(Records of locating words and elements)

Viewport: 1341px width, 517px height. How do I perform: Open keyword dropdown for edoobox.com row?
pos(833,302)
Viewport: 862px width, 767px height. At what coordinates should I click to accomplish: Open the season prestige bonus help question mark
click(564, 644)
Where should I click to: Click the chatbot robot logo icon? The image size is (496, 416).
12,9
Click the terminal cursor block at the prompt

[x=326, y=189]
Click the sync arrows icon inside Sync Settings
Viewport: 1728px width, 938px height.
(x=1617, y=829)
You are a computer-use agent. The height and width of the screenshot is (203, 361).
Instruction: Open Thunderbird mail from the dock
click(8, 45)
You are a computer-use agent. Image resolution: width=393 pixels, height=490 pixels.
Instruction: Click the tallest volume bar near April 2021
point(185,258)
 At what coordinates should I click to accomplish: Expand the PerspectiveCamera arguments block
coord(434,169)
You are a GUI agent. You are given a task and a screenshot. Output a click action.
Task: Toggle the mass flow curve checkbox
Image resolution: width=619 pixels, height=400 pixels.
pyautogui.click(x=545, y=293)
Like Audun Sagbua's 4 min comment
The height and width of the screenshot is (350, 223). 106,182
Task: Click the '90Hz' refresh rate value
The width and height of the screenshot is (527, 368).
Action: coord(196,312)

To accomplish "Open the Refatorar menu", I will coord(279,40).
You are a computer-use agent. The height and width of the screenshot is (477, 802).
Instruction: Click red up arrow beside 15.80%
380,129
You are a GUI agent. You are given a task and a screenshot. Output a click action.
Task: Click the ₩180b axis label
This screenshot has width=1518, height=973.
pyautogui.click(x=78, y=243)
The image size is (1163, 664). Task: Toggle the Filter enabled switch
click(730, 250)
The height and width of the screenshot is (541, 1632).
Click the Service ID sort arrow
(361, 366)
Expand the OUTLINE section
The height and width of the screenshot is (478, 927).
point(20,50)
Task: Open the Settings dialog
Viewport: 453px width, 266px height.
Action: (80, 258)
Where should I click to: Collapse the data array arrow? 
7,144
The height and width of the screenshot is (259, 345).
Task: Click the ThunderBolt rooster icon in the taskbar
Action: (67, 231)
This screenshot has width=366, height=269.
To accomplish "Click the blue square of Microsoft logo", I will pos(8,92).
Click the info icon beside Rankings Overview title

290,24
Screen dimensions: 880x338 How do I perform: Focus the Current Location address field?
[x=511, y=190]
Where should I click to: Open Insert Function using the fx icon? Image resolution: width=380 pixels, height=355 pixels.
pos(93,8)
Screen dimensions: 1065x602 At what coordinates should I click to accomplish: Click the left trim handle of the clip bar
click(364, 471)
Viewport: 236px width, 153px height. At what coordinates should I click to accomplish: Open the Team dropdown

Instruction: Update the material above so that every "Viewport" becomes "Display", keeping everything else the same.

Result for this exercise:
Display: 1341px width, 517px height. How do I perform: Open keyword dropdown for edoobox.com row?
pos(833,302)
Display: 862px width, 767px height. At what coordinates should I click to accomplish: Open the season prestige bonus help question mark
click(564, 644)
Where should I click to: Click the chatbot robot logo icon? The image size is (496, 416).
12,9
Click the terminal cursor block at the prompt

[x=326, y=189]
Click the sync arrows icon inside Sync Settings
Display: 1728px width, 938px height.
(x=1617, y=829)
You are a computer-use agent. The height and width of the screenshot is (203, 361).
Instruction: Open Thunderbird mail from the dock
click(8, 45)
You are a computer-use agent. Image resolution: width=393 pixels, height=490 pixels.
Instruction: Click the tallest volume bar near April 2021
point(185,258)
 At what coordinates should I click to accomplish: Expand the PerspectiveCamera arguments block
coord(434,169)
You are a GUI agent. You are given a task and a screenshot. Output a click action.
Task: Toggle the mass flow curve checkbox
Image resolution: width=619 pixels, height=400 pixels.
pyautogui.click(x=545, y=293)
Like Audun Sagbua's 4 min comment
The height and width of the screenshot is (350, 223). 106,182
Task: Click the '90Hz' refresh rate value
The width and height of the screenshot is (527, 368).
Action: coord(196,312)

To accomplish "Open the Refatorar menu", I will coord(279,40).
You are a computer-use agent. The height and width of the screenshot is (477, 802).
Instruction: Click red up arrow beside 15.80%
380,129
You are a GUI agent. You are given a task and a screenshot. Output a click action.
Task: Click the ₩180b axis label
This screenshot has width=1518, height=973.
pyautogui.click(x=78, y=243)
The image size is (1163, 664). Task: Toggle the Filter enabled switch
click(730, 250)
The height and width of the screenshot is (541, 1632).
Click the Service ID sort arrow
(361, 366)
Expand the OUTLINE section
The height and width of the screenshot is (478, 927).
point(20,50)
Task: Open the Settings dialog
Display: 453px width, 266px height.
Action: (80, 258)
Where should I click to: Collapse the data array arrow? 
7,144
The height and width of the screenshot is (259, 345).
Task: Click the ThunderBolt rooster icon in the taskbar
Action: (67, 231)
This screenshot has width=366, height=269.
To accomplish "Click the blue square of Microsoft logo", I will pos(8,92).
Click the info icon beside Rankings Overview title

290,24
Screen dimensions: 880x338 How do I perform: Focus the Current Location address field?
[x=511, y=190]
Where should I click to: Open Insert Function using the fx icon? Image resolution: width=380 pixels, height=355 pixels.
pos(93,8)
Screen dimensions: 1065x602 At what coordinates should I click to accomplish: Click the left trim handle of the clip bar
click(364, 471)
Display: 236px width, 153px height. At what coordinates should I click to accomplish: Open the Team dropdown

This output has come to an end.